Hosting can also be provided “on demand” or, to use the current buzzword, though cloud computing. This is where the data centre automatically allocates more capacity as it’s needed, and just bills for usage. This is rapidly becoming the preferred method.
Prussia.Net’s hosting server is moderately loaded. We’ve coped with surges of email 10x their normal levels without problem. However this week we saw a massive spam surge at 32x normal levels and we struggled — although this was the biggest spam surge we’ve ever seen in more than a decade of operation. I’ll write more about that soon. I’m seriously considering just on-selling cloud services instead.
Flexibility. A computer can be configured any way you want. However to make it easier to sell its services a hosting provider will usually offer only a certain set of pre-defined options. This keeps the cost down, as staff just choose from a list. Some providers will be more willing to customise the set-up, but that will always be more expensive.
Prussia.Net has always been willing to customise a client’s hosting account however they want. Indeed, this was originally one of the key differentiators of our service. However this has meant keeping prices high.
You may well be looking at this and saying, “I’m a business manager. I don’t care about these technical details. I just want things to work.” What you’re looking for, then, is a “managed service”.
A hosting provider is really just renting out capacity on a computer or multiple computers in a data centre. Questions about what options are right for your business isn’t their concern. That’s the job of your CIO or your IT Manager. “But,” you say, “I’m a small business and I want someone else to figure this out.”

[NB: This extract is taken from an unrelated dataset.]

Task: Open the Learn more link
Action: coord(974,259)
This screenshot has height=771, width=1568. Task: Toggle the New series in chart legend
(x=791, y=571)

That’ll be the topic of the next article in this series, “IT support vs management vs consulting””.
Comments please. This is very much a first draft of my thoughts on this topic. If you have any questions or comments, please let me know.
3 Replies to “Internet hosting: the cost of reliability”
A couple of shared hosting gotchas to watch out for:
1) speed. Make sure your inexpensive shared webhosting doesn’t come with the downside of slow webserver speeds, or reduced performance when other users of the shared host get busy or do complicated maintenance – Google now use web page load speeds as part of their weighting algorithm ( http://www.mattcutts.com/blog/site-speed/ )
2) security. Security on large shared webhosts is important when any of those shared hosting customers could be considered malicious. ( http://www.theregister.co.uk/2010/04/12/network_solutions_wordpress_hack/ )
@Big: Yep, I have to agree with both of those points about shared hosting. Shared hosting is like living in a share house, and your ability to run your business online will depend in part on the behaviour of others — especially if the house is over-crowded.
On speed, it’s going to be difficult for the customer to know just how much spare capacity the shared server has, since suppliers rarely talk about that. This is one case where a big supplier is often at an advantage, especially of with a cloud computing environment, because they can just turn up the capacity.
On security, it’s not just worrying about whether your shared-server housemates are malicious, but whether they’re even just slack or incompetent.
The server’s first line of defence is the passwords on everyone’s user accounts. If someone has chosen a password poorly, or given it out to a contractor who’s leaked it or otherwise allowed someone onto the server who shouldn’t be there, then an attacker can install a rootkit and take over the computer.
A very common attack is through software which hasn’t been maintained. If another customer installs, say, the WordPress content management system and then doesn’t keep it up to date, an attacker can install software to, say, send spam. This has happened twice with our server over the years. Our data centre monitors us closely, and takes the server offline if it starts sending spam — and that means all 50 customers suffer an outage of 2 or 3 hours while we disinfect the machine simply because one person was too lazy to do a 10-minute upgrade.